As I mentioned yesterday, the quality of insurance company reserves matters a lot to state regulators. So let’s talk a little more about reserves.
State regulators have a mission to make sure there is no chance in hell of an insurance company going bust with outstanding claims unpayable. The state regulators rely on very large cash and capital reserves to make sure that in a three or four sigma event, the insurance company is still able to pay off all claims incurred up until the drop-dead date. Mayhew Insurance routinely carries four to six months of cash or near cash as the go out of business bankruptcy reserve. The Blues and other larger carriers can get away with a little less proportional cash as their size smooths fluctuations better than a medium sized insurer. Smaller insurers whose risk pools are not too deep need more cash on hand to cover the unexpected.
Up until the Cromnibus, the risk corridor payments were seen as near cash and counted as high quality reserves. However the Cromnibus applied a large but unknown discount to those claims on Federal payments. That means the state regulators started to worry that in oh-shit scenarios, the smaller insurers could not pay off all incurred claims. And once state regulators start to worry, they shut down insurers that they worry about.
Health insurers have two sets of reserves. The first set of reserves are the shut-down this afternoon and pay all obligation reserves. Those reserves are calculated as a percentage of current month premiums. The goal is for an insurer to have enough cash on hand to cover an absurdly unlikely set of claims without ever receiving another penny of revenue. A small insurer with a shallow risk pool will need more months on hand as their ability to handle a claim from an individual with hemophilia who got bitten by a coyote after being in a BASE jumping accident is less than an insurer with a million covered lives. The size of the risk pool helps reduce variability and lower aggregate variability leads to lower needed reserves to cover a a five or six sigma event.
These shut down and pay reserves are the reserves state regulators care about. They must be liquid or easy turned into liquid cash, they must be accurately priced, and they must be stable. Insurance companies are not trying to make significant money from these reserves. Instead they need to know that a dollar in reserve today is a dollar in reserve tomorrow. That means most of these reserves are held as cash, US Treasury debt, AAA bonds, and AAA short term commercial paper or money market accounts. The goal is not to make money, it is to not lose money. When the co-ops counted on the Federal government to make good on the risk corridor losses, they were marking the accounts receivable as very reliable and solid. That assumption was destroyed by the Cromnibus.

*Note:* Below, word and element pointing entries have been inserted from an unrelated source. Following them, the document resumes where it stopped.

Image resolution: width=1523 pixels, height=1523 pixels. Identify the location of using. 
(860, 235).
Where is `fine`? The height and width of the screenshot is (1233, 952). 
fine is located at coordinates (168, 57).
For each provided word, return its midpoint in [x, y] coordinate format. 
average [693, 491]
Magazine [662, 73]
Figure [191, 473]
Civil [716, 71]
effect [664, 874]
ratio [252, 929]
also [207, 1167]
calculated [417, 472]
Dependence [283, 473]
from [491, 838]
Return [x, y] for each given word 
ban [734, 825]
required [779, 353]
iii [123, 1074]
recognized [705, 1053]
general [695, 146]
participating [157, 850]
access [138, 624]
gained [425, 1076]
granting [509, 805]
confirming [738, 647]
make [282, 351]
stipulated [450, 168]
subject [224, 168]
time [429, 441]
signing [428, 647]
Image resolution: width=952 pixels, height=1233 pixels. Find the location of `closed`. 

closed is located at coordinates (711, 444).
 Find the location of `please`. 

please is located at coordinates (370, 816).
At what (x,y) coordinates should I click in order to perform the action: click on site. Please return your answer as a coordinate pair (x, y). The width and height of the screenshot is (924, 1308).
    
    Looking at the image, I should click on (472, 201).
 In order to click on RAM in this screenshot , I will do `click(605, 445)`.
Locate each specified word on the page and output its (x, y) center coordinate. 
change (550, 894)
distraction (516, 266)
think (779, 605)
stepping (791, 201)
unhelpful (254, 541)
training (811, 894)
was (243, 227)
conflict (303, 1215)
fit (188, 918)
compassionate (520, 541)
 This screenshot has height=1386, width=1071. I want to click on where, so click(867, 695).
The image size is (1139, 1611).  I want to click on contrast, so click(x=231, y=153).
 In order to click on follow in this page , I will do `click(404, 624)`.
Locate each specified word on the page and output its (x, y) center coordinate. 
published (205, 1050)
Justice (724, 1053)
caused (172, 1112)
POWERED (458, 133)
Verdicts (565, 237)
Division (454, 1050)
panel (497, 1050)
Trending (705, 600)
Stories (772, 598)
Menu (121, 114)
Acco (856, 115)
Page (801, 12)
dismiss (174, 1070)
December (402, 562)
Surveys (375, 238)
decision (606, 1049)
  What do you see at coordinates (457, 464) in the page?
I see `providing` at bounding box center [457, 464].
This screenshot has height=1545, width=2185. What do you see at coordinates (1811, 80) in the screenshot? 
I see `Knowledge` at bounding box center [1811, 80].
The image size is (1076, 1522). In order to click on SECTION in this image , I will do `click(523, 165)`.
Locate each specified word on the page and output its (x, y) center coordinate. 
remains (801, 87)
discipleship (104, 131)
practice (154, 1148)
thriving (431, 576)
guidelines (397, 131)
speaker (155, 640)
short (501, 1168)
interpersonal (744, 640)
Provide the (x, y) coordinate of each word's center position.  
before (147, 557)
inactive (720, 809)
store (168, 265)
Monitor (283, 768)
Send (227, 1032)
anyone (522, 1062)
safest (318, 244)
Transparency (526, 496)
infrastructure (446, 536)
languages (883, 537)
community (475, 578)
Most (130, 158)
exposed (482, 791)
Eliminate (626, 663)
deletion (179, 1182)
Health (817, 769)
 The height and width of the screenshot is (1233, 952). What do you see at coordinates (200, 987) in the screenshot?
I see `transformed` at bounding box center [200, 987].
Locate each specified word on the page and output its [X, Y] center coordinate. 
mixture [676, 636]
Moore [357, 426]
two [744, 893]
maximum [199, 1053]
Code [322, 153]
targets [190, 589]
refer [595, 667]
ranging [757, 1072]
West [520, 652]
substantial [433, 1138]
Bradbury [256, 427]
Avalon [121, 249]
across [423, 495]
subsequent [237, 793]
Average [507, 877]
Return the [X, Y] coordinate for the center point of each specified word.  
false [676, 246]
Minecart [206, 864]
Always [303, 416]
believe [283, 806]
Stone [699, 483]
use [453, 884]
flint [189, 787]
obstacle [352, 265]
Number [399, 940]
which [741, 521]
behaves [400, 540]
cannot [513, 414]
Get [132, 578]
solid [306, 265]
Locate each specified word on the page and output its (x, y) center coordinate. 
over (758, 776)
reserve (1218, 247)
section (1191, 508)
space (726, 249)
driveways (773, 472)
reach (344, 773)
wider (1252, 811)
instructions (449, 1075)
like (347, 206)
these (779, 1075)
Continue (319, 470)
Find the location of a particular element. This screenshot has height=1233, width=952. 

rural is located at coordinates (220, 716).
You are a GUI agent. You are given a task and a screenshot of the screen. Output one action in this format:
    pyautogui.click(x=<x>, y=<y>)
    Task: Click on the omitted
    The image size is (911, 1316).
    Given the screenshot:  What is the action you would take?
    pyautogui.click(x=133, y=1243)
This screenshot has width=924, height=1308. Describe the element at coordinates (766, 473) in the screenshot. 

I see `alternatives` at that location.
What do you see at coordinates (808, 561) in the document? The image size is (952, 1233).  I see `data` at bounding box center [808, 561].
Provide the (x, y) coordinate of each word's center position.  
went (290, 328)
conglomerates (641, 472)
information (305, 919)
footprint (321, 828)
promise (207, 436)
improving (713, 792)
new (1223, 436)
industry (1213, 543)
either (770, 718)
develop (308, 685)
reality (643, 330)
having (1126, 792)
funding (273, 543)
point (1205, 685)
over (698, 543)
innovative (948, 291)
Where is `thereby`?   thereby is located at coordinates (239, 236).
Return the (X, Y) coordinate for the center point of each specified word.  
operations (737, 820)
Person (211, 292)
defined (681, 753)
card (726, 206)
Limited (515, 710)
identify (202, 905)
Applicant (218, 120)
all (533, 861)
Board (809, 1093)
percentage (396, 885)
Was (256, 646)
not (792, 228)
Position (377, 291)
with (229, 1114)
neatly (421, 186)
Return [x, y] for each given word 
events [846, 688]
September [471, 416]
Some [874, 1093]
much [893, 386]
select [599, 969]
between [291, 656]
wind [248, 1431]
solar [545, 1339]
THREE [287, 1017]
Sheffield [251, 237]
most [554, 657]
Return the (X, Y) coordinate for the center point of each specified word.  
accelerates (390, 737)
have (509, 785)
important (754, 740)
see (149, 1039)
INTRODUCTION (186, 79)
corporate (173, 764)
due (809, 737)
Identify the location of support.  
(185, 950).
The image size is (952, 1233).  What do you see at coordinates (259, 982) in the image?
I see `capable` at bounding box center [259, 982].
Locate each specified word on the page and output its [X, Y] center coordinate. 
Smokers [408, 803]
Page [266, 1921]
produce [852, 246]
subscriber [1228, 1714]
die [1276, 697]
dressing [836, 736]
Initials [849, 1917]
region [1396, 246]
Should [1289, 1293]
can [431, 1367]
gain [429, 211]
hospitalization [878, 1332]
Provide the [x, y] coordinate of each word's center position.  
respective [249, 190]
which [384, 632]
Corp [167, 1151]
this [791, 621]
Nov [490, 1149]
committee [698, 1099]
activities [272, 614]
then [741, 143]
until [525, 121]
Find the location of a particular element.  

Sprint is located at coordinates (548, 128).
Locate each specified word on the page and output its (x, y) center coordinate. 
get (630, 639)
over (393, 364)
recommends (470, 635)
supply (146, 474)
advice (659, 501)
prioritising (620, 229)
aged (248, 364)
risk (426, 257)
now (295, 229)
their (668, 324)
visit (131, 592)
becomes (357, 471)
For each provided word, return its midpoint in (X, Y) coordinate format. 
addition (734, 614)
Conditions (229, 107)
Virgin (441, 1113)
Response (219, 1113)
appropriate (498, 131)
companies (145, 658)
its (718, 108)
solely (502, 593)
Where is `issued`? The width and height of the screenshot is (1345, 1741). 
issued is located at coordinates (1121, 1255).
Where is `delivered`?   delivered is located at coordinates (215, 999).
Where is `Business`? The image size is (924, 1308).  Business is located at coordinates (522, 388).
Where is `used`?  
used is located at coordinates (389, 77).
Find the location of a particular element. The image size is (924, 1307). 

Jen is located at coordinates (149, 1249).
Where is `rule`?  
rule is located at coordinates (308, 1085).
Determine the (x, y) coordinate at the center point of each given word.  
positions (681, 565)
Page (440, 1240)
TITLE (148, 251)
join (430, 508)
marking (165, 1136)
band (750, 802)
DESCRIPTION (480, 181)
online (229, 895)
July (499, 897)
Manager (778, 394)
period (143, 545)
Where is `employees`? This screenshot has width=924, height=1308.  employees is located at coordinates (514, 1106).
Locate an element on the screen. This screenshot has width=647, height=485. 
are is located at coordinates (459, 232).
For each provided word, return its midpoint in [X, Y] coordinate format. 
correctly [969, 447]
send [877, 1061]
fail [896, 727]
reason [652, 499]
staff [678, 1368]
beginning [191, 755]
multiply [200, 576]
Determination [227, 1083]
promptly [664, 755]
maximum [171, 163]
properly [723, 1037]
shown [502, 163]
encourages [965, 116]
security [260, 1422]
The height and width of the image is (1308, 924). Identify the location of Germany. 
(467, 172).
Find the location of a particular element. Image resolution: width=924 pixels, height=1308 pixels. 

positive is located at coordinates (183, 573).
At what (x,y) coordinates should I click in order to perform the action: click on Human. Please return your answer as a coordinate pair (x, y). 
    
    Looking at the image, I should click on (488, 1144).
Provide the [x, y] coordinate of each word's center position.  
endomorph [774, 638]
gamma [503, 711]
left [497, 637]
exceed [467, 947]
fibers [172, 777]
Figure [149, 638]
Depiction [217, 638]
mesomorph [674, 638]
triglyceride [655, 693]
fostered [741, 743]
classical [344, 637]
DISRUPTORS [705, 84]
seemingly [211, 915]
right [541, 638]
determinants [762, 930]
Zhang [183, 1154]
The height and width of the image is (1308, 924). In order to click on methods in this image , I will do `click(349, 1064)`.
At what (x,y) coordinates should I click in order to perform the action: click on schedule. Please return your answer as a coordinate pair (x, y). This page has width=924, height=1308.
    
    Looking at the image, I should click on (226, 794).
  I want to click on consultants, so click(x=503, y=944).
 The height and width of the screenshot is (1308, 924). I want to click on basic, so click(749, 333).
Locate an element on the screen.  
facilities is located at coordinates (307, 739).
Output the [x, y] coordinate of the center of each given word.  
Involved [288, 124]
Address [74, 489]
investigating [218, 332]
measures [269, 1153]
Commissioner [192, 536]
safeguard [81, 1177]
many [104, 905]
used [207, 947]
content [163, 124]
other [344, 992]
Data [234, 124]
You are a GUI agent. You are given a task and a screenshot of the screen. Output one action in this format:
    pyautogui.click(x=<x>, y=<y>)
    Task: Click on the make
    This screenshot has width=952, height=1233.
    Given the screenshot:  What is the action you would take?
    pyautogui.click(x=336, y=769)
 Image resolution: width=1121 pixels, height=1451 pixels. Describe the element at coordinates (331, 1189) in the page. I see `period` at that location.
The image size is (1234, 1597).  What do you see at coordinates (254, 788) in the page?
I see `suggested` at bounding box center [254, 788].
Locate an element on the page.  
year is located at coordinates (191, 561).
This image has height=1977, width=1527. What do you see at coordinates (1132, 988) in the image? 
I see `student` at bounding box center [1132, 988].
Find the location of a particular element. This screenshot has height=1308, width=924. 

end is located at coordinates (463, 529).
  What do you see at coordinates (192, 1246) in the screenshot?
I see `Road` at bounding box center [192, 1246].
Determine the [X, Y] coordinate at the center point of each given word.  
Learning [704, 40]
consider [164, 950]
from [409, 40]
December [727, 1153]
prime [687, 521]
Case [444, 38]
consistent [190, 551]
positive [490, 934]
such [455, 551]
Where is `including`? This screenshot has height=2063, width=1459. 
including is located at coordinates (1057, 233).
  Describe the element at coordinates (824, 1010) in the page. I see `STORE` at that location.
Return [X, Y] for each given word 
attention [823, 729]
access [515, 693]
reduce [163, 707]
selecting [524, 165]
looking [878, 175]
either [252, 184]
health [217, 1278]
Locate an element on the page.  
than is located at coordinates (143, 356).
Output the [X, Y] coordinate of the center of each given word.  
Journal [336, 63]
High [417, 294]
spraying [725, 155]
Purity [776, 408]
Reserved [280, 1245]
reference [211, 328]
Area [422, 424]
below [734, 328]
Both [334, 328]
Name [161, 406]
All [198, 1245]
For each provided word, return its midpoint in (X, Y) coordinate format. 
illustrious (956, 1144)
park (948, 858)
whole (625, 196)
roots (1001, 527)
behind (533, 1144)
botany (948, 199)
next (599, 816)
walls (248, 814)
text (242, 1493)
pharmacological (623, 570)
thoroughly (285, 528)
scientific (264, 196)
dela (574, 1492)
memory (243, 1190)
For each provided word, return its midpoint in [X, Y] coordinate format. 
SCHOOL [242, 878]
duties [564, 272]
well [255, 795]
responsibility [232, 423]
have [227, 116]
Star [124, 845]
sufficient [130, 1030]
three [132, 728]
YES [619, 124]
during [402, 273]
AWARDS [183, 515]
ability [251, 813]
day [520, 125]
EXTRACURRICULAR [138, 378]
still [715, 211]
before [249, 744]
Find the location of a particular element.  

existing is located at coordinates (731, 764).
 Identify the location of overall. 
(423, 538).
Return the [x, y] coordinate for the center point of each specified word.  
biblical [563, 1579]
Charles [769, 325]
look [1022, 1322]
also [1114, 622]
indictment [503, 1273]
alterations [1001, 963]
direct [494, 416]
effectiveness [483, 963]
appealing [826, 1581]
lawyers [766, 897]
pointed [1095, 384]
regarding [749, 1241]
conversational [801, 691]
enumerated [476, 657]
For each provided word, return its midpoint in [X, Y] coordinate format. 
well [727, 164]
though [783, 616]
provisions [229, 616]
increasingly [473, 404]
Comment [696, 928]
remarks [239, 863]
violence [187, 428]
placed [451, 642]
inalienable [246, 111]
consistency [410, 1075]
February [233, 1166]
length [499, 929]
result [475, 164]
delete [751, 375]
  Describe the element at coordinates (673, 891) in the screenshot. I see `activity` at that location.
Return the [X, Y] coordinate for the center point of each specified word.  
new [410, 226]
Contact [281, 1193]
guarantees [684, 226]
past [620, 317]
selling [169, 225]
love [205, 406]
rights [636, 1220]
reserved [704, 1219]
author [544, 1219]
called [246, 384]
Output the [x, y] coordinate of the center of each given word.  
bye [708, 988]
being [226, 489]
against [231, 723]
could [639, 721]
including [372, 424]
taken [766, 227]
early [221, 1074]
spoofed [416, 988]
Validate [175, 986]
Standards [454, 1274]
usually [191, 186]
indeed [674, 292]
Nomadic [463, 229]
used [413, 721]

The other type of reserves are excess reserves. Many larger non-profit insurers have significant reserves in excess of shut down and pay out everything incurred but not reported. Some for profit companies also have large retained earning reserves. Those reserves are utilized to make money for the insurer. At this point the insurance company transforms itself into a hedge fund with an odd cash flow model. Those reserves are used to buy stocks, buy other companies, invest in real estate or currency movements or derivatives or reinsurance or any other financial instrument that the insurer or its reserve investment advisors thinks can make a good return for the insurer. In some years, gains on investments provide the entire positive financial margin for insurers.
UPDATE 1: In before the single payer advocates — yes, Medicare for All does not have any need for explicit reserve accumulation as the full faith and credit of the United States government is the explicit backer and we can safely assume the US government will not go out of business on any given afternoon, and if it does, we are in a world of far greater shit than worrying about health insurance payments. But we don’t live in that world as is.